> 原文
Optimization: Stochastic Gradient Descent

這一節主要講optimization的相關內容。重點在於各種grads的實現，特別是與矩陣相關的grads的實現，包括公式推導和代碼實現。note 3中先給出了svm的grads，以後還會遇到softmax，conv，relu，BN等等各種grads。將會結合作業詳細的給出各種grads的公式推導和代碼實現。

此處有作業

Assignment 1: SVM grads的計算

公式推導

對一個sample $x_i$ ，svm的loss爲：

$\begin{aligned} L_i = & \sum_{j \neq y_i}^C \max\left( 0, w_j x_i - w_{y_i} x_i + \Delta \right) \newline = & \max\left( 0, w_0 x_i - w_{y_i} x_i + \Delta \right) + ... + \max\left( 0, w_j x_i - w_{y_i} x_i + \Delta \right) + ... \end{aligned}$

$L_i$ 對 $w_j$ 求導：

$\mathrm{d}w_j = \frac{\partial L_i}{\partial w_j} = 0 + 0 + ... + \mathbb{1} \left( w_j x_i - w_{y_i} x_i + \Delta > 0\right) \cdot x_i$

$L_i$ 對 $w_{y_i}$ 求導：

$\begin{aligned} \mathrm{d}w_{y_i} =& \frac{\partial L_i}{\partial w_{y_i}} = \mathbb{1} \left( w_0 x_i - w_{y_i} x_i + \Delta > 0\right) \cdot (-x_i) + ... + \mathbb{1} \left( w_j x_i - w_{y_i} x_i + \Delta > 0\right) \cdot (-x_i) + ... \newline =& - \left( \sum_{j \neq y_i}^C \mathbb{1} \left( w_j x_i - w_{y_i} x_i + \Delta > 0\right) \right) \cdot x_i \end{aligned}$

代碼實現

svm_naive

$\mathrm{d}W$ 必定與 $W$ 有同樣的shape，這一點是今後計算grad必須要首先確定的。在這裏， $\mathrm{d}W$ 的shape是(3073, 10)。接下來看 $L$ 的下標是 $i \in [0, N)$ ，即是N個sample之一， $w$ 的下標是 $j \in [0, C)$ ，即10個class之一。如果此列對應的不是true class，並且score大於0，就把這個sample的 $x_i$ 加到 $\mathrm{d}W$ 的此列；如果此列對應的是true class，要計算其餘9個class中，有幾個的score大於0，然後與這個sample的 $x_i$ 相乘，放到 $\mathrm{d}W$ 對應列。如此遍歷N個sample結束。

> 所附條目
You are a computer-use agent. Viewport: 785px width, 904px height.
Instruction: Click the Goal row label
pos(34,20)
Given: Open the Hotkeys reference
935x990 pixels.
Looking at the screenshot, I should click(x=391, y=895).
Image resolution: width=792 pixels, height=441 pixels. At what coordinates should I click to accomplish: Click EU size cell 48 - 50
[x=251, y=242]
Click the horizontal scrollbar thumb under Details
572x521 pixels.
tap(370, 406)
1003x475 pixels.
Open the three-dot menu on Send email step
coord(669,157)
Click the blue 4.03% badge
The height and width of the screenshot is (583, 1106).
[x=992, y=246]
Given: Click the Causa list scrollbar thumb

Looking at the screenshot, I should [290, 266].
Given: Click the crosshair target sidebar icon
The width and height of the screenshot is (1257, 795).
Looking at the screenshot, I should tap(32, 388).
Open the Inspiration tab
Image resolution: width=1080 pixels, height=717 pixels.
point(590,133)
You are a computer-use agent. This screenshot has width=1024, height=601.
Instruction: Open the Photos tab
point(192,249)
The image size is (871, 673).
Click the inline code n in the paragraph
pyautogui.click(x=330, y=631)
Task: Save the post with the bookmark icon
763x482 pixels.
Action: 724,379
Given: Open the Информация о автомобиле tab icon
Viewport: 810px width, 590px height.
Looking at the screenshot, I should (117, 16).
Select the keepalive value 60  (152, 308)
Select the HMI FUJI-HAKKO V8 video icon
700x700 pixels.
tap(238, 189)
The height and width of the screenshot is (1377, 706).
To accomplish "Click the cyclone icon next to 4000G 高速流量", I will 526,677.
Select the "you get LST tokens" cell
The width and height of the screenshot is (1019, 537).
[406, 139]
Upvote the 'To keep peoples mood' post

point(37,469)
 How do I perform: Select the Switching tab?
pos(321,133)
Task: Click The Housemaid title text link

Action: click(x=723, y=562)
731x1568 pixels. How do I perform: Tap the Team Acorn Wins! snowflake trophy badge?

> 任務說明 1
把原文中以「這一節主要講optimization的相關內容」開頭的段落改寫成條列形式，保留其主要事實。
> 任務說明 2
原文中提到了哪些grads的種類？請全部列出。
> 任務說明 3
從原文最後一句之後接著寫，續寫SVM grads代碼實現的說明。

> 參考答案 1
- 本節講optimization，重點是各種grads的實現，尤其是與矩陣相關的grads，包括公式推導和代碼實現。
- note 3先給出了svm的grads。
- 之後還會遇到softmax、conv、relu、BN等各種grads。
- 將結合作業詳細給出各種grads的公式推導和代碼實現。

> 參考答案 2
svm、softmax、conv、relu、BN

> 參考答案 3
svm_vectorize

這裏介紹非常重要的維數分析法，該方法可大大簡化vectorize的分析過程，而且不易出錯。首先score是X和W的函數，即：
$Score = X.dot(W)$
所以， $\mathrm{d}W$ 必定是由 $\mathrm{d} Score$ 和X計算得出。這裏X是(N, 3073)，W是(3073, 10)，所以Score是(N, 10)，而 $\mathrm{d} Score$ 必定與Score的shape相同，所以 $\mathrm{d} Score$ 也是(N, 10)，這樣，根據矩陣相乘的維數限制，可以得到
$\mathrm{d} W = X.T.dot(\mathrm{d} Score)。$
由公式推導可以得到 $\mathrm{d} Score$ ：
$\mathrm{d}s_j = \mathbb{1} \left( s_j - s_{y_i} + \Delta > 0\right)$
$\mathrm{d}s_{y_i} = - \sum_{j \neq y_i}^C \mathbb{1} \left( s_j - s_{y_i} + \Delta > 0\right)$
即對Score的每一列，如果不是true class，且score>0，該位置 $\mathrm{d} Score$ 爲1，否則爲0；如果是true class，該位置的數值是此列不爲0的個數。

這裏遇到個問題debug了很久才發現，代碼如下:

scores = np.maximum(0, scores - correct_score[:, np.newaxis] + 1.0)
scores[np.arange(N), y] = 0
dScore = (scores > 0)
dScore[np.arange(N), y] = -np.sum(dScore, axis=1)
print(dScore[np.arange(N), y])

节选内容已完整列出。